00:06 vendethiel joined
timotimo by using nqp::bindpos directly in the code, i get the true potential of this code 00:33
which is a median 48 FPS with a 95th percentile of 50.9 fps (and a 5th percentile of 34.3 fps) 00:34
and only two GC runs during the whole thing, even though i'm filling an array with frame timings
00:46 vendethiel joined
timotimo by turning Bool.roll into rand_n(1e0) < 0.5e0 i get between 158 and 83 fps 00:50
(though 83 is the 5th percentile, the 25th percentile and 75th percentile are 141.5 and 154 fps respectively)
diakopter what is fps in this case 01:01
timotimo frames per second of building a 320x240px big image of black and white pixels
in this case i'm using a pixelmode that has 8 bits per pixel, 332 bits for RGB respectively
diakopter ah 01:02
timotimo now that i don't have the p6box_i problem any more (because i uglified the code) i can try RGB888 again 01:05
that gives me a peak framerate of 173 and median 159 01:06
that doesn't seem right :D
but what do i know, perhaps it's faster because the hardware likes that format much more? but the functions that'd be responsible for moving that texture data around didn't even show up in my profiles 01:07
diakopter I don't see how it wouldn't be right 01:09
doesn't seem too fast to me
timotimo it's not fast, no
there's still lots and lots of overhead 01:10
diakopter I mean, thousands of frames per second might be too fast
timotimo yeah
13.18% "self" time in get_int says perf 01:13
that seems to be the candidate from P6opaque maybe? i can't really tell from the disassembly alone, as for some reason it doesn't seem to show the source file name 01:14
yeah, looks like it is 01:15
7.8% self-time spent in generating more numbers from our tiny mersenne twister random number generator
5.5% self-time spent in sc_get_object. interesting.
3.4% and 3.2% in MV_sc_get_sc_object and MVM_sc_get_sc 01:16
the first time i see something from i965_dri.so (intel graphics card driver) show up is at 0.25% children and self-time 01:17
i'm heading towards bed 01:19
01:50 vendethiel joined 04:14 vendethiel joined 06:08 vendethiel joined 07:30 vendethiel- joined 07:45 domidumont joined 07:47 FROGGS joined 07:51 domidumont joined 08:06 zakharyas joined
lizmat timotimo: I'm surprised at that difference with Bool.roll, as that is defined as: 08:35
multi method roll(Bool:U:) { nqp::p6bool(nqp::isge_n(nqp::rand_n(2e0), 1e0))
looks like to me that should get inlined, and then only the p6bool would be extra ?
which I was told, was a very cheap operation? (apparently not?)

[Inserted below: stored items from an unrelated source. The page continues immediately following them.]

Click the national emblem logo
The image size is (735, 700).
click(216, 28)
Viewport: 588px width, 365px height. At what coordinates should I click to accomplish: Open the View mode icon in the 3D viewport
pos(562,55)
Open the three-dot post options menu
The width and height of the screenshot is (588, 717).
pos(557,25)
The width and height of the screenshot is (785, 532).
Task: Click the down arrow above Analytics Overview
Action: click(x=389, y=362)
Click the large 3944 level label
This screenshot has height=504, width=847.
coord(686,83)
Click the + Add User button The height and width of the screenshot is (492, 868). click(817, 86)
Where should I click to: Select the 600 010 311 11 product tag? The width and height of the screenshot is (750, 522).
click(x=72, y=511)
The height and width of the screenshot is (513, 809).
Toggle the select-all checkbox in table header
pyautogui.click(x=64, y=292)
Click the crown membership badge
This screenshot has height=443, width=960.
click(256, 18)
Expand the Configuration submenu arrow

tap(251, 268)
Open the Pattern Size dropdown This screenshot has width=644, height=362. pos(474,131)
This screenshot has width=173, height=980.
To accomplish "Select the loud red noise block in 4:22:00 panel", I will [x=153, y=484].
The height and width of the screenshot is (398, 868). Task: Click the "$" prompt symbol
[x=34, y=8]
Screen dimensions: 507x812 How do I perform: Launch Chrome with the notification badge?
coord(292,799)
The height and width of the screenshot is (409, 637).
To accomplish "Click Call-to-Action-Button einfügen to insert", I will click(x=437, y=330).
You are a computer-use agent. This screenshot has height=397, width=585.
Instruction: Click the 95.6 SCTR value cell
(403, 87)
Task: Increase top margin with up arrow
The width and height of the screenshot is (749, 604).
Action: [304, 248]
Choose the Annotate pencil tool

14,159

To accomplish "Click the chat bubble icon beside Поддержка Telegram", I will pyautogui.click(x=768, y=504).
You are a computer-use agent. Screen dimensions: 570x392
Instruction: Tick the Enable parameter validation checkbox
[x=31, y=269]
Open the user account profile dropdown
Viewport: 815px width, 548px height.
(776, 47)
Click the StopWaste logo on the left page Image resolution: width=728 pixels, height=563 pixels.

09:12 vendethiel joined 09:30 zakharyas joined
jnthn p6bool is; will have to look at exactly what code we're producing after optimization there... 10:02
10:11 vendethiel joined
timotimo oh. roll isn't being jitted, nor inlined. it *could* be the jit doesn't know about it yet, eh? 12:54
jnthn Is it being specialized? 13:00
timotimo the frame? yes 13:04
jnthn k
Maybe we don't JIT rand_n yet?
timotimo p6bool could probably be specialized into a branch with two wval or getspeshslot calls at the end of 'em 13:05
we do jit randscale_n, which is what rand_n turns into, iiuc 13:06
jnthn ah, k 13:07
Guess we'll have to look at the baillog then :)
timotimo huh. i see a method roll be jitted here 13:09
let's see ... 13:10
it shows up as explicitly spesh-entered in the routines tab, though
could be the same kind of failure we're having related to counting the int objects that get boxed by returning from postcircumfix:<[ ]> or ASSIGN-POS 13:11
perhaps multiple consecutive inlines break something in our pipeline
i randomly saw atposref_i doesn't get jitted; that could have some effect on the performance of lowercase-int arrays 13:13
ASSIGN-POS 13:15
perl#sources/51E302443A2C8FF185ABC10CA1E5520EFEE885A1 (NativeCall::Types):83
^- this. i like this.
/home/timo/perl6/ecosystem/SDL2_raw-p6/lib/.precomp/73D4D4C93FE31C1CCF2B20A1F7D157ECB4E85699.1456073030.9528/B2/B2B2B60DC07CD98A96F95F0EDE4CD9790DD4C56D:<unknown> <- this ... not so much 13:16
BinGOs is 'compiling src/core/interp.o' supposed to take a long time? 14:07
FROGGS BinGOs: with clang, yes 14:08
takes seconds with gcc, but potentially minutes with clang
timotimo yeah, clang is obnoxiously slow at that one
FROGGS (it is a huuuuuuge switch statement) 14:09
jnthn Well, huge computed goto in clang/gcc also
BinGOs 23409 bingos 1 103 0 98708K 93252K CPU2 2 5:21 100.00% clang
FROGGS yeah
BinGOs sighs.
jnthn optimizers gone wild
BinGOs okay I shall exercise patience.
geekosaur there's a file in the clang/llvm source code that translates ARM assembler opcodes. it can take hours to compile with clang 14:10
BinGOs I have another 3 CPUs
14:27 colomon joined
BinGOs This is Rakudo version 2016.02-5-g96a1954 built on MoarVM version 2016.02 15:12
yay.
lizmat :-) 15:13
15:27 vendethiel joined 16:59 colomon joined 17:29 vendethiel joined 18:22 patrickz joined 19:22 FROGGS joined 19:34 colomon joined 20:14 domidumont joined 20:59 TimToady joined 21:10 colomon joined
timotimo what's the major difficulty i'm likely not seeing for moving freeing of stuff into a separate thread? 22:20
jnthn Well, the icky races mostly
What if it's still freeing when the mutator triggers another collection, etc. 22:21
timotimo mhm
what kind of datastructure do we have that'd be good for passing the data around? just an array with a semaphor? perhaps one inbox-array per thread that's under the control of the freeing thread?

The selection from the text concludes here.